Admittedly, ELA has my heart. When I’ve got my kids all wrapped up in a heated debate sparked by the novel we are reading, or I witness the moment when a student steps out of the role of “kid who writes” and into the role of “writer,” I feel a sense of purpose radiate through me. Aside from motherhood, nothing else I’ve ever done compares.
Math is, well, math. It’s not that I don’t enjoy it… I love teaching, so really I don’t mind teaching anything! But, I find it often plays second fiddle to all my ELA planning.
This year, though, I spent a good chunk of my summer revamping my math block. I am piloting a new program (Digits), so I saw it as an opportunity to mix it up, changing everything that I don’t love about the structure of my block. After speaking to some of my brilliant colleagues, I got some great ideas. Then, I streamlined some stuff, cut out some stuff, and added some stuff. What I’m left with is a dynamic math workshop that keeps me on my toes and really seems to fit the needs of all my learners.
The 90-minute breakdown:
I’m scheduled for 90-minutes, but my block is right after specials, so my kids are almost always late… and then they need a drink… and then they need the bathroom… and then they forgot their books in homeroom… so basically, I only plan for 80-minutes.

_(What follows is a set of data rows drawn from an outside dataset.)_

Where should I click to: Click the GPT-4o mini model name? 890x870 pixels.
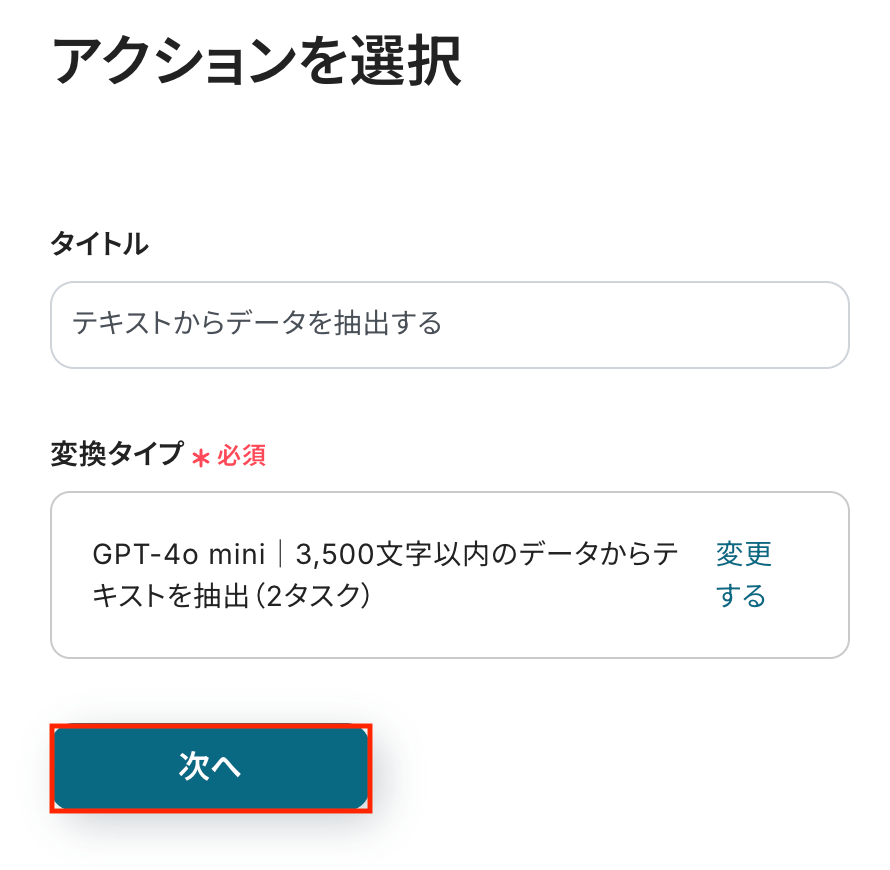pyautogui.click(x=178, y=554)
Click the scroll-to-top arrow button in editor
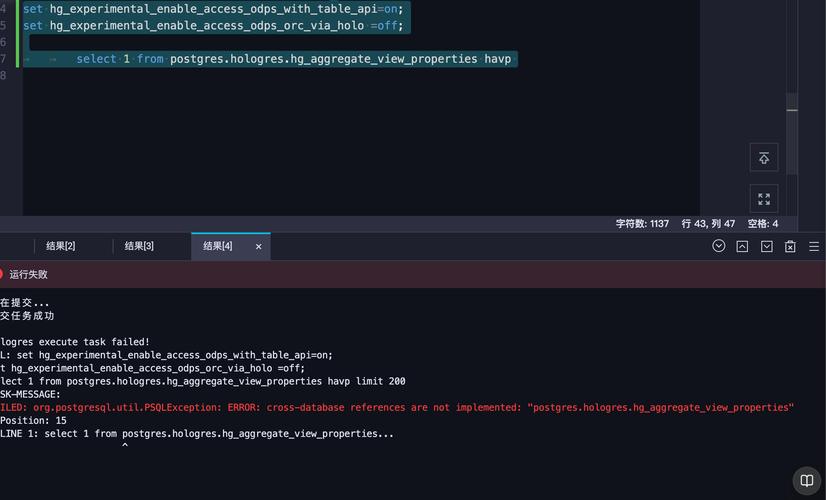The width and height of the screenshot is (826, 500). 764,158
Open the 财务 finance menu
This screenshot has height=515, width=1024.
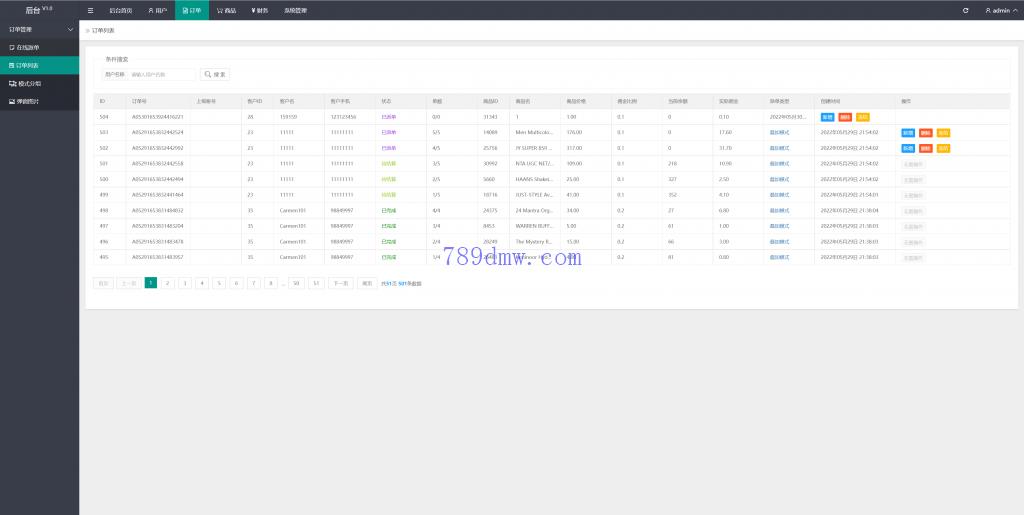point(259,10)
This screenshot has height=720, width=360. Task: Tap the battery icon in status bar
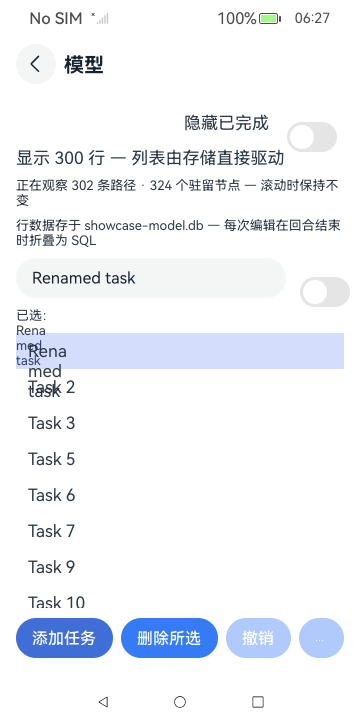point(270,18)
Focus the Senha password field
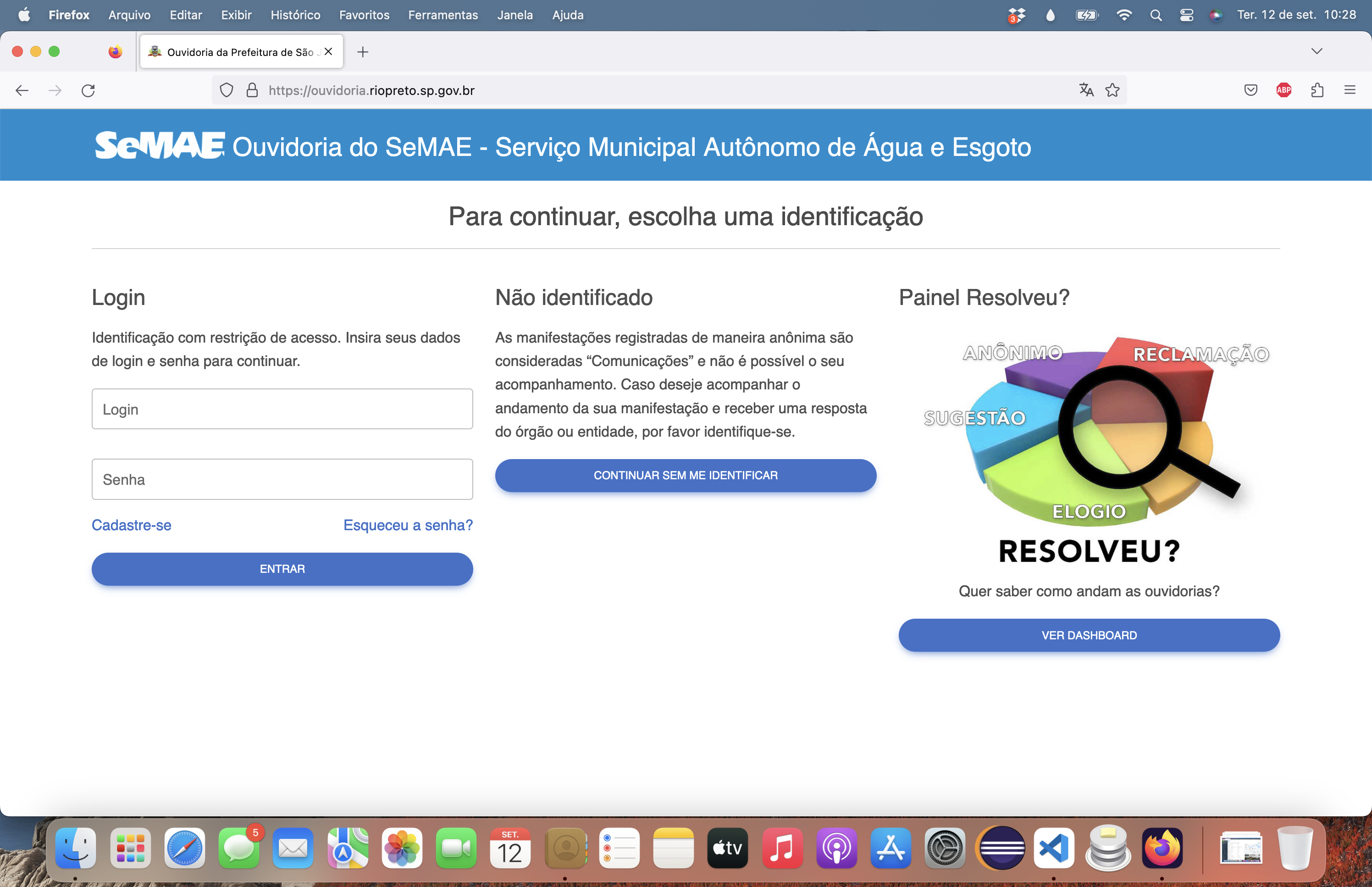Image resolution: width=1372 pixels, height=887 pixels. (x=282, y=480)
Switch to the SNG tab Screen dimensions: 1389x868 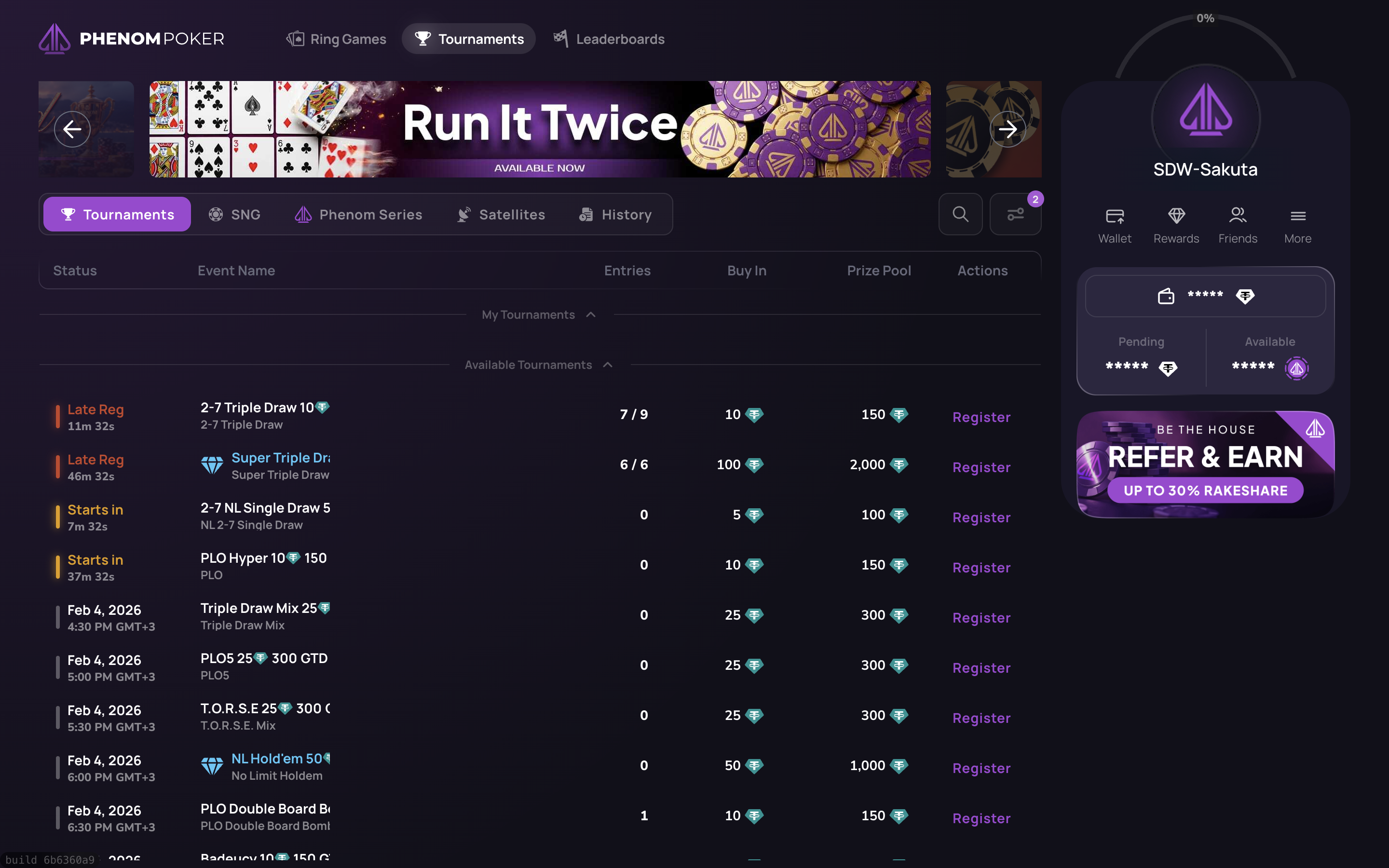coord(234,214)
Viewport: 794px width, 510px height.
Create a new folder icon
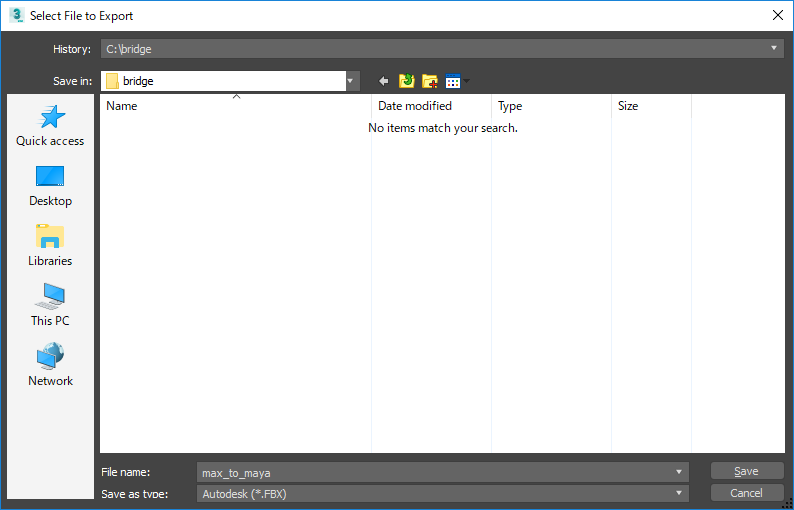(430, 81)
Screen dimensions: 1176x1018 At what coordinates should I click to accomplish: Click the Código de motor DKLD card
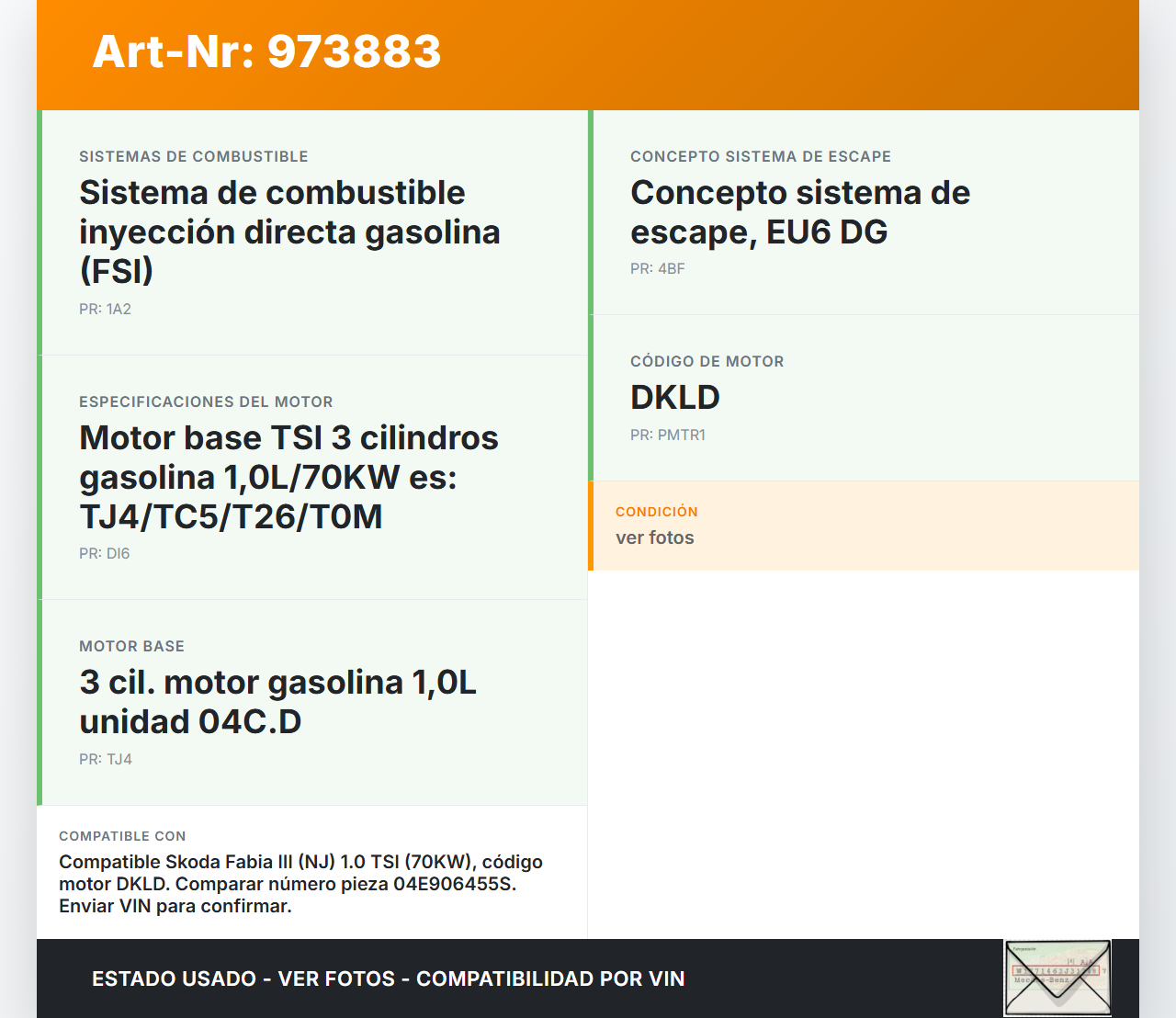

During the first part of the block, I have an intervention teacher come in to support, so we start our day with small group instruction. The independent work the students do at this time supports the lesson from the day prior. As you can see from the plan, struggling learners spent most of their time with the intervention teacher for small group instruction. Everyone else completes their independent work, but I am there to troubleshoot or answer any questions they might have, so the kids who need the most help are not interrupted. Additionally, some of my strong learners get to do some enrichment/challenge work at this time and I can support them as needed.
In the past, I have done small group instruction without another teacher in the room. I set the rule that I was not to be interrupted while I worked with the struggling learners. This meant that the kids who were working independently and had a question, had to rely on each other for help! With a little training, kids can really become great “peer coaches” and their helping strengthens their own skills, too.